We tried being nice to the guy, but he doesn't do shit in the house. He won't help around the house, let alone clean up after himself. He showers maybe every 5 days up to 7 days in between. When he does shower, he takes an hour long shower. Does he think that taking an hour long shower once a day makes up the other days? I don't think so! And then that all shit about WoW? Seriously! Do you believe that I'll believe that Angelis gave you the password and accidentally forgot about it? You're wrong, there's one thing that Angelis doesn't forget about for sure and that's the computer and anything having to do with it. That's his life.. don't even try it!

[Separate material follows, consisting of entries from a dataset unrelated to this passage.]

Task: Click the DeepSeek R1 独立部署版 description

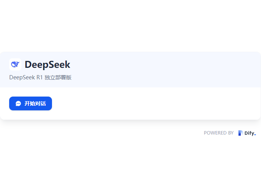Action: coord(40,77)
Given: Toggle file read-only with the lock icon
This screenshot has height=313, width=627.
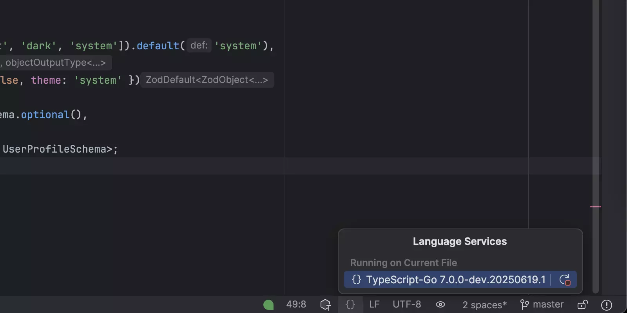Looking at the screenshot, I should pyautogui.click(x=583, y=304).
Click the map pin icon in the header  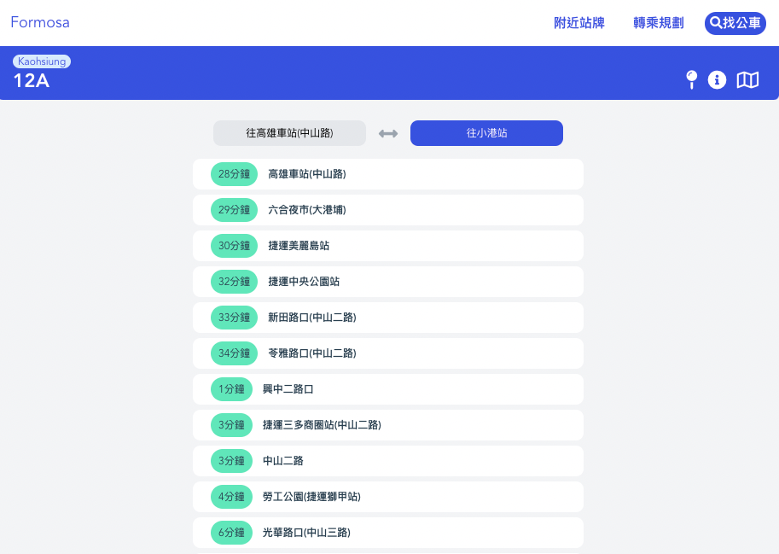pyautogui.click(x=691, y=80)
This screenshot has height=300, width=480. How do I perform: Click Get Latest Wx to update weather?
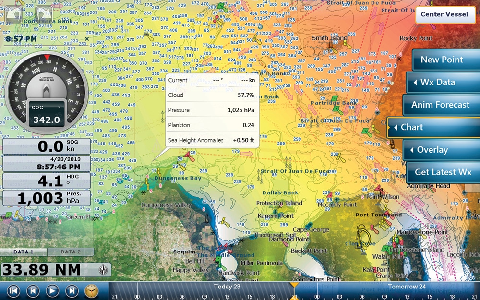coord(443,172)
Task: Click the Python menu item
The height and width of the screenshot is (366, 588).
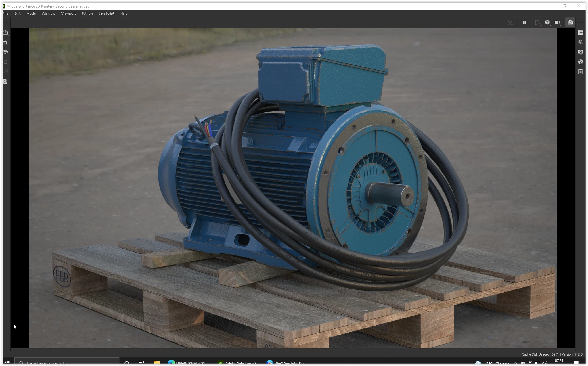Action: click(87, 13)
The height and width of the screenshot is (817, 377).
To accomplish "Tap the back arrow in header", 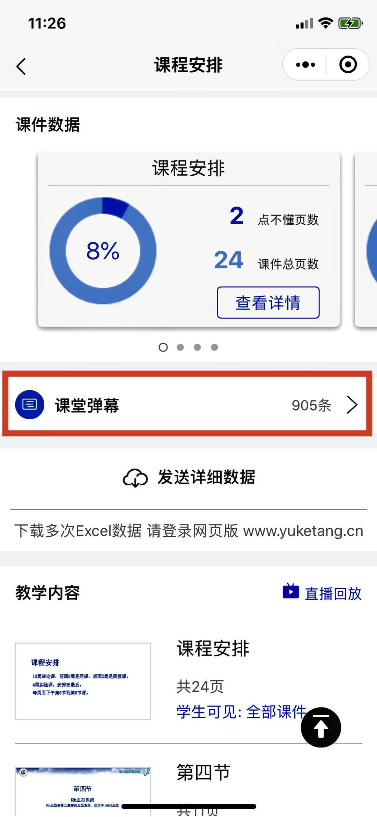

We tried being harsh about it, we tried saying "Can you do this now..?" but nope.. Nothing. and he seems to be so conveniently never around when cleaning is getting done. No, we don't do it when you're at work all the time, so that excuse will be blown to shit. We do a lot of cleaning on the weekend, during the day.. Oh wait.. That's right he sleeps all day. I forgot *sarcasm* Must be my memory going too!

Last night, it took 2hours for Angelis to walk in that room, talk to him about and walk out. It never should have taken that long. As I was falling asleep, I told myself that I know Angelis will be coming to bed, telling me that Nuro said "I'll change.." and the rest of the bullshit. The thing is... If he was going to change, he would have before, he would have helped out and kept up with his hygiene. It shouldn't have to take for us to ask him to leave the apartment because we can't stand living with him any longer. That's retarded.

I want to see him throw something in my face, go for it. I've been waiting all day, thinking about it all day. I'm prepared and wanting to snarl/growl back in his pathetic face. He's the main cause for our household stress.

I suppose I can finish that later, hmm? I'll write more after I've spoken to him because I know there's no doubt in my mind that I'll be pissed off to hell. I also have to get up at 9:30am tomorrow. If he's not home right after work, that's it too. Angelis told him that. I won't be sitting there, nicely, like Angelis did last night. I'm going in, saying what I have to say and getting out. He had until now to change and be an adult like he's suppose to.

He can go f*ck a goat...

Something else that's pissing me off is Eve's mother. When I first met her, she seemed alright. I had known Eve for almost 2 months, I suppose, by that point. After her and I spoke, I had to remember that this is the main person that Eve talks to me about. Her mother bitches about everything and anything to Eve. Usually, it never has anything to do with her, but she gets a yelling every day/night. I can't do much when she talks to Eve about her own problems, but when she brings Angelis and I into the picture. Watch out (again). I'm very tempted to call there and give her a what-for. She's a two-faced b*tch that uses her daughter to as a verbal rag doll. I can only stand so much of that. When saying that Angelis and I are lying, that we're filthy? Oh hell no! Shit will hit the fan!

Normally, I'm very calm, very quiet and I repress the necessary savage emotions, but when I return home after being gone for a week and everything is falling apart, Angelis is barely sleeping properly, he's stressed out to the max and other things just keep pilling up well, that's when someone needs to step in. Throw me ball, I'll hit it!

*breathes* Alright... I guess that's it for now. Don't expect all my posts to be as bitchy as this one. I seriously just needed to get some things off my chest. Forgive me.